I was moisturizing like crazy on the old hog, but that didn’t do a thing, and, after a couple of days, I realized I probably needed to seek some professional advice.
I didn’t call my doctor to ask what I should do, because he would want me to come in for an appointment so I could give him a $20 co-pay to look at my junk and tell me what to rub on it. And I’m frugal.
So I did the next best thing:
I called my mom, who is a registered nurse.
When she picked up, I jumped right into it:
“Yeah, so, the eczema is back on my dick in a really big way. I was wondering—can I put the steroid cream on there? I assume that’s not safe, but if I can, I would like to, because this isn’t fun to look at.”
This is strangely normal for my mom and I. She’s used to me talking and writing about really awkward, inappropriate and often sexual things.
However, it is not par for the course for Marlow, the woman my mom goes to weekly for pedicures.

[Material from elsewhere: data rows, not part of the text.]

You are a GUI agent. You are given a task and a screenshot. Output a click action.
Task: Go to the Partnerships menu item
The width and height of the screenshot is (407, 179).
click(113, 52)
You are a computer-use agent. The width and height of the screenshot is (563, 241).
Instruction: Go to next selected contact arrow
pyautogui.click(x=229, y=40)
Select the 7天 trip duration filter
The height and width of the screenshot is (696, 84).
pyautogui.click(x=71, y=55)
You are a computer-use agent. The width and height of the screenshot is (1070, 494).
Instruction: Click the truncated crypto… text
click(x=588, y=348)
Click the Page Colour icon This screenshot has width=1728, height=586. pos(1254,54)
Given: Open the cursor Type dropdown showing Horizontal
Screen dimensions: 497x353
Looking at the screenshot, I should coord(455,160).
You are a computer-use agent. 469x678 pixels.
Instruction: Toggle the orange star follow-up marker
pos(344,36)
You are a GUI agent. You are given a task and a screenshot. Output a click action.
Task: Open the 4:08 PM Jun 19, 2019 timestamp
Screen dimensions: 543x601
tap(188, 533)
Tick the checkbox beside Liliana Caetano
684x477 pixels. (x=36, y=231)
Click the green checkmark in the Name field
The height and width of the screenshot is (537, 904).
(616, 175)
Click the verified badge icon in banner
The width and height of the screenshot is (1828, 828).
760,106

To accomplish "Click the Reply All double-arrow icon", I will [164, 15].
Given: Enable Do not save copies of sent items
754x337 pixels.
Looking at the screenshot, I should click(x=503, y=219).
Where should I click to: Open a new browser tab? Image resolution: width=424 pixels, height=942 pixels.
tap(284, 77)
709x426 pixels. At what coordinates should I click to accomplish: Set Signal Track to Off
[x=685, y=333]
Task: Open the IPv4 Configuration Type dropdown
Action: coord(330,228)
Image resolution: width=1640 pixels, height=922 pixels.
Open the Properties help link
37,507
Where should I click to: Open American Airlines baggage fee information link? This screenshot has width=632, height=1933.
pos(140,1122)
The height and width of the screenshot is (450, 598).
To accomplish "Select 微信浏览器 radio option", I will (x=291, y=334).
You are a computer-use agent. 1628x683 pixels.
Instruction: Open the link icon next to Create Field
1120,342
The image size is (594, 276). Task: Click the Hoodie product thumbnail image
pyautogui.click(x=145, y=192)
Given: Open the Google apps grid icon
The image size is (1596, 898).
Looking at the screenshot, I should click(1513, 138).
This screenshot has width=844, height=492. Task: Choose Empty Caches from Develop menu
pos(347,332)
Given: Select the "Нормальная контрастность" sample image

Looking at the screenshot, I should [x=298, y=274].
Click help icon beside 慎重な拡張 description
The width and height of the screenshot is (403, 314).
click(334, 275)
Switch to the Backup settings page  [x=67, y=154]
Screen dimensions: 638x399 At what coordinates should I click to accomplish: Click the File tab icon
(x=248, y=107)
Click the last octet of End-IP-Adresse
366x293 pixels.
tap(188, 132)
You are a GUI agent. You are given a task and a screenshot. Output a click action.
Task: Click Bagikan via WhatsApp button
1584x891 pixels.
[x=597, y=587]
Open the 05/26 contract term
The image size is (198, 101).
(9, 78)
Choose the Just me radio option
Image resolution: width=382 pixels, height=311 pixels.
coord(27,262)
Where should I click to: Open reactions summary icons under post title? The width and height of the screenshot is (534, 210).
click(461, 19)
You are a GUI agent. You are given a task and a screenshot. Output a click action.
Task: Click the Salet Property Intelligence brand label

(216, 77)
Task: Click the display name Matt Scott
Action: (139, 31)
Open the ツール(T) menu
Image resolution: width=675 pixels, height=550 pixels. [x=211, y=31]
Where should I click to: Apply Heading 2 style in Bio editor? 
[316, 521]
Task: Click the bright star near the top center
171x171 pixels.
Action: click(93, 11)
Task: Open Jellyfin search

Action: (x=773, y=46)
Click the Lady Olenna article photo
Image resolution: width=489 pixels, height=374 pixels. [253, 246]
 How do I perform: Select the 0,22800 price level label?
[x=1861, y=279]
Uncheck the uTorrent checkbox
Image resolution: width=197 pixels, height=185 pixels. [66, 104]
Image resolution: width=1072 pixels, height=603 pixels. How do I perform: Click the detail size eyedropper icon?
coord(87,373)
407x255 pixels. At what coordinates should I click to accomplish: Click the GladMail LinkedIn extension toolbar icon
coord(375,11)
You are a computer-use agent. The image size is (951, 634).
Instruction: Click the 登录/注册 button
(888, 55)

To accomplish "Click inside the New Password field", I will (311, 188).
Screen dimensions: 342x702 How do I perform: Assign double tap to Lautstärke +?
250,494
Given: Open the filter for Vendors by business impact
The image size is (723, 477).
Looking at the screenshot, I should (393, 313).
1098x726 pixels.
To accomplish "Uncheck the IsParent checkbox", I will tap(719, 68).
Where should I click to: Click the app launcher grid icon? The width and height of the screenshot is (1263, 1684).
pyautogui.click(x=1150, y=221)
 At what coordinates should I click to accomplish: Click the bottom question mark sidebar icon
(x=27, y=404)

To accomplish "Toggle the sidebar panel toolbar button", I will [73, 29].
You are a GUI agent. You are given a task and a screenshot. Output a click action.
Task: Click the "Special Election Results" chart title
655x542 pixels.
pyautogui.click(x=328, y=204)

Which is where my mom was when I called her.
And I was on speakerphone.
And Marlow’s 16-year-old daughter was in the room.
“Scott, you’re on speaker,” mom said.
Sometimes when crazy stuff happens, it’s best to just roll with it and hope for the best.
“Hm. Okay,” I said. “Well, can I put the cream on there or not? And if I do, will it make it bigger and stronger?”
Mom told me she’d call me back when she got home.
“Send me a picture. I want to see how bad it is,” she said.
And later that day, I broke my “No Dick Pics” rule.